1. Field of the Invention
The present invention relates to a lapped steel tube which is arranged generally as an oil or air feed passage or a Diesel engine fuel injection pipe in automobiles or various kinds of machines or apparatus and which has a diameter of about 20 mm or less and a pressure resistance and mechanical strength.
2. Prior Art
The lapped steel tube of this kind is generally demanded to have stabilities in qualities such as fatigue strength or sealing properties. Especially, the Diesel engine fuel injection pipe is demanded to have resistances to repeated high pressure fatigues, cavitation erosion and vibrations from the engine or car body. The lapped steel pipe satisfying such demands has been exemplified by a construction in which inner, outer and intermediate pipes are made of duplex-wound pipes and soldered to one another or a construction in which the inner pipe is made of a seamless pipe whereas the outer and intermediate pipes are made of duplex-wound pipes and soldered to one another.
However, the lapped steel tube of the prior art thus constructed has defects, as will be described in the following.
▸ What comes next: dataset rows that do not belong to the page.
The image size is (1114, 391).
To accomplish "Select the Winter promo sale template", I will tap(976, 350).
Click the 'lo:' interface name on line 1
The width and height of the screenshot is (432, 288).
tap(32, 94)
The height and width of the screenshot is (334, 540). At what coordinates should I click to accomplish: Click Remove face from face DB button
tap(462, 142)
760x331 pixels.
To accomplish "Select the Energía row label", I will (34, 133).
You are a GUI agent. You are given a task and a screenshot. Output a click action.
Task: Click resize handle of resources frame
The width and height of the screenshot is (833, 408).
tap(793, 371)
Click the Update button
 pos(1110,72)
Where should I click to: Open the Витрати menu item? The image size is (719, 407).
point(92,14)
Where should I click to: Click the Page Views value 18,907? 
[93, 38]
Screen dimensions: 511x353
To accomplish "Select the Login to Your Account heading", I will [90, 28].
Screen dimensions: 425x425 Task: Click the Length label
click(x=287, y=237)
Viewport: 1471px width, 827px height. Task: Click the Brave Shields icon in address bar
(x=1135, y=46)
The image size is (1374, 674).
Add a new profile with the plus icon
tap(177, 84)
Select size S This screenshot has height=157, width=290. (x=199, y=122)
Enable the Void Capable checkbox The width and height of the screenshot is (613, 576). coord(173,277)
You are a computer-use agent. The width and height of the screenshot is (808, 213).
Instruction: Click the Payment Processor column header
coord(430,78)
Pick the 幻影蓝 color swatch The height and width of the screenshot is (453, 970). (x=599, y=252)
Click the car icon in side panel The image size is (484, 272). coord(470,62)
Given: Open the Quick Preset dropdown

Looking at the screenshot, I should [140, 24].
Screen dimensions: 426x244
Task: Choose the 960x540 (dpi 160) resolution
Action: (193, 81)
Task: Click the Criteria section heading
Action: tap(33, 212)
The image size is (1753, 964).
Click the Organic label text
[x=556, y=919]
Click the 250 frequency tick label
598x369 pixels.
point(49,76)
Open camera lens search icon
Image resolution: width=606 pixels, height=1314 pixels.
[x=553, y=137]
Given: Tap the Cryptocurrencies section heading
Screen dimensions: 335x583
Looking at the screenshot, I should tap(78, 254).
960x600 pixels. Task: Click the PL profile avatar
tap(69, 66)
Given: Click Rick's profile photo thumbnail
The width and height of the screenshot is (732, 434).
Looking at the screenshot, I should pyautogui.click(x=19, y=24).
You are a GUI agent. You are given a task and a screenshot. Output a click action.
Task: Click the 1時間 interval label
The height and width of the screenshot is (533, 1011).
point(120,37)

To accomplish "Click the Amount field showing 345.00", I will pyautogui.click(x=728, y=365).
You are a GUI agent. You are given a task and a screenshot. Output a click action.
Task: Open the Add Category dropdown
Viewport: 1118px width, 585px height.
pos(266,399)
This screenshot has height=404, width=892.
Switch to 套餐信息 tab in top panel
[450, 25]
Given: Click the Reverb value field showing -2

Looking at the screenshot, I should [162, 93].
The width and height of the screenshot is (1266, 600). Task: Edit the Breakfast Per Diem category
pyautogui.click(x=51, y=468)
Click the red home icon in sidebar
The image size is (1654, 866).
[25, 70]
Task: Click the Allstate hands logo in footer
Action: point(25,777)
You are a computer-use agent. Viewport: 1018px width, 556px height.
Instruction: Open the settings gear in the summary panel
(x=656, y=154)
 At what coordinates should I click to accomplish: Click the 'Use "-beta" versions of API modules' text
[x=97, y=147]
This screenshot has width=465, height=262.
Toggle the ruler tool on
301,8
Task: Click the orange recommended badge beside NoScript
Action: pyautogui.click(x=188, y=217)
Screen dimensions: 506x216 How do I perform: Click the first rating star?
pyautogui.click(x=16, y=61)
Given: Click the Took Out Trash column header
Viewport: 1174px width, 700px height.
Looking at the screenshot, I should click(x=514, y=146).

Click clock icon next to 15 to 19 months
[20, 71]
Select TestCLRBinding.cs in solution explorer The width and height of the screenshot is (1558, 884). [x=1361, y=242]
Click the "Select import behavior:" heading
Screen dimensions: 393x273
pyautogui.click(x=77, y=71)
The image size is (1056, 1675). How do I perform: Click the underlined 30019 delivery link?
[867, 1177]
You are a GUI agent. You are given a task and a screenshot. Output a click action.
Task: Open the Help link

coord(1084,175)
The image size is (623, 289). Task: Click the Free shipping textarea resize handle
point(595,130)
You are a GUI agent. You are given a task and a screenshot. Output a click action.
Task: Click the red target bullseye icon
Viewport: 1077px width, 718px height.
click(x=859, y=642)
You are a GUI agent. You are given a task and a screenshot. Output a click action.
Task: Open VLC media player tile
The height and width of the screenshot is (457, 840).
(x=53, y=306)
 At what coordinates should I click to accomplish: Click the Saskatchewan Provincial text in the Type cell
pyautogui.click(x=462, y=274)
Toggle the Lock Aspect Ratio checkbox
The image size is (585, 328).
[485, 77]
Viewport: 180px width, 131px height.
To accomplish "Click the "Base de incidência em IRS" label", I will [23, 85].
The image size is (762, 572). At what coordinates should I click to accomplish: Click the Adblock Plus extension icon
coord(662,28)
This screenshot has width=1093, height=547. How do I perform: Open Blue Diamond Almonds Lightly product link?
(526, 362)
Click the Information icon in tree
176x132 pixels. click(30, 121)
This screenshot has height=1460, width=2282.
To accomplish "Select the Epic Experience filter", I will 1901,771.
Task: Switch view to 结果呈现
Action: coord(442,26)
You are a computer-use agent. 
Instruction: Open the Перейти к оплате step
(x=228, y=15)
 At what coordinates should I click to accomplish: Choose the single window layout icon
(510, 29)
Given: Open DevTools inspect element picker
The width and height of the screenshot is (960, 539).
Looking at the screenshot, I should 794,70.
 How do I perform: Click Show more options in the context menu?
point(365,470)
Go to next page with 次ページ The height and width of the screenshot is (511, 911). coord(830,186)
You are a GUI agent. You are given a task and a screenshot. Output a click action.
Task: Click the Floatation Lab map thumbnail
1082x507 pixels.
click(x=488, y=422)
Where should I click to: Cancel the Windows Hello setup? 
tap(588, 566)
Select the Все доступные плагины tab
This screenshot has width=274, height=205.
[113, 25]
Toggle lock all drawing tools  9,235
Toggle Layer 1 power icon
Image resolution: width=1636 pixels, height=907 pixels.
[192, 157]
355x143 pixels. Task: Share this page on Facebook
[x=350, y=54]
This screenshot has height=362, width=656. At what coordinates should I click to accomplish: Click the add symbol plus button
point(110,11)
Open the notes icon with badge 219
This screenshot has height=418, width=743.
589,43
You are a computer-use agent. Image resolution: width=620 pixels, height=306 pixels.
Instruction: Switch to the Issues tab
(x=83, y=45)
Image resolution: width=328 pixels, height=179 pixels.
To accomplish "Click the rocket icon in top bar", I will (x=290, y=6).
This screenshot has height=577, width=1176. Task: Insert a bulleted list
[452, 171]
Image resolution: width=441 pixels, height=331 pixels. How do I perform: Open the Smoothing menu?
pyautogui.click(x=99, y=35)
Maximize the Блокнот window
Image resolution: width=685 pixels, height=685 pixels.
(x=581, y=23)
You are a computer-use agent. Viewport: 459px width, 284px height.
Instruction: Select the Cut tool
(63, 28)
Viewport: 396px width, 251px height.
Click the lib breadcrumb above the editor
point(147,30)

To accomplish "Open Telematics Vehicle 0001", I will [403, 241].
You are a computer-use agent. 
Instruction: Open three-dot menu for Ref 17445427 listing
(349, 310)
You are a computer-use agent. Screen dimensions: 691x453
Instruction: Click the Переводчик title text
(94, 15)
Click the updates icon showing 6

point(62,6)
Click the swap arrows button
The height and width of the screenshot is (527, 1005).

The lapped steel tube having the inner, outer and intermediate pipes made of the duplex-wound pipes can be manufactured at a low cost. However, the individual pipe members are press-fitted and drawn so that they may be lapped, and the copper plating film, as applied in advanced to the whole lapped faces, is heated and soldered. As a result, the parent material is deteriorated by the twice soldering and heating treatments at the time of making the duplex-wound pipes and at the time of shaping the lapped steel pipes. At the same time, the SPCC (low-carbon steel), as used in the duplex-wound pipe in view of its excellent compactibility, has a low tension resistance and a low vibration fatigue strength so that the outer surface, from which the vibration fatigue is started by the vibrations to be applied for use, is liable to break and to have an inferior vibration resistance. Moreover, a step is formed, although small, on the axial mating seam (or seam portion) to be formed when the duplex-wound pipes are made, and may be left on the sealing face of the joint head formed by a pressing treatment, to deteriorate the sealing properties. As a result, a problem arises when the duplex-wound pipe is used as the outer pipe. When the soldering of the whole abutment face is insufficiently executed when the lapped steel pipe is to be formed, the abutting circumferential faces, as press-fitted to each other, are loosened to leave a clearance. As a result, the inner pipe is repeatedly expanded and shrunk by the abrupt pressure fluctuation or temperature change of the fluid (e.g., a fuel) to flow in the inner pipe. This raises another problem that the a resistance to the fatigue due to the repeated internal pressures is liable to drop. When the inner pipe is made of a seamless pipe, on the other hand, the resistance to the pressure fatigue and the leakage prevention are high, but the aforementioned problem of the duplex-wound pipe itself cannot be solved. Another problem arises in the higher cost than that of the duplex-wound pipe or the electroseamed pipe.